Once you're satisfied with the results, you can change the function to overwrite the Expense column and save to Excel using the pandas DataFrame method to_excel.

0
iEriii On

This is called gazetteer deduplication.
You perform deduplication by matching messy data against canonical data (i.e. gazette).

pandas-dedupe can do exactly that.
Example:

import pandas as pd
import pandas_dedupe

clean_data = pd.DataFrame({'street': ['Onslow square', 'Sydney Mews', 'Summer Place', 'Bury Walk', 'sydney mews']})
messy_data = pd.DataFrame({'street_name':['Onslow sq', 'Sidney Mews', 'Summer pl', 'Onslow square', 'Bury walk', 'onslow sq', 'Bury Wall'],
                           'city' : ['London', 'London', 'London', 'London', 'London', 'London', 'London']})

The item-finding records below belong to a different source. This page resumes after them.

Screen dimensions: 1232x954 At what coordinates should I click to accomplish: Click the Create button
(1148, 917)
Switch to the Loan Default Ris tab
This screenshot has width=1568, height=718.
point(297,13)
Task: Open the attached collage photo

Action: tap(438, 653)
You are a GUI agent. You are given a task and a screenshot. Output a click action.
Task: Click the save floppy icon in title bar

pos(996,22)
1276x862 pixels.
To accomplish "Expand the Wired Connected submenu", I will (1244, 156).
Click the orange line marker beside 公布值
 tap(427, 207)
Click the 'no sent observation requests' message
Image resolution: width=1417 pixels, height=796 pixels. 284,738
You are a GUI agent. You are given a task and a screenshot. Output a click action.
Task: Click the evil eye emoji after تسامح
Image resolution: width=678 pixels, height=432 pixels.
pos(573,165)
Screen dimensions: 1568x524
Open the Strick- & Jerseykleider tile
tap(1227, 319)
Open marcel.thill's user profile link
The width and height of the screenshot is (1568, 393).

dd = pandas_dedupe.gazetteer_dataframe(
    clean_data, 
    messy_data, 
    field_properties = 'street_name', 
    canonicalize=True,
    )

During the process, pandas-dedupe will ask you to label few examples as duplicate or distinct records. The library will then use this knowledge to find potential duplicate entries, match them against the clean data and return all relevant info, including the confidence in the results.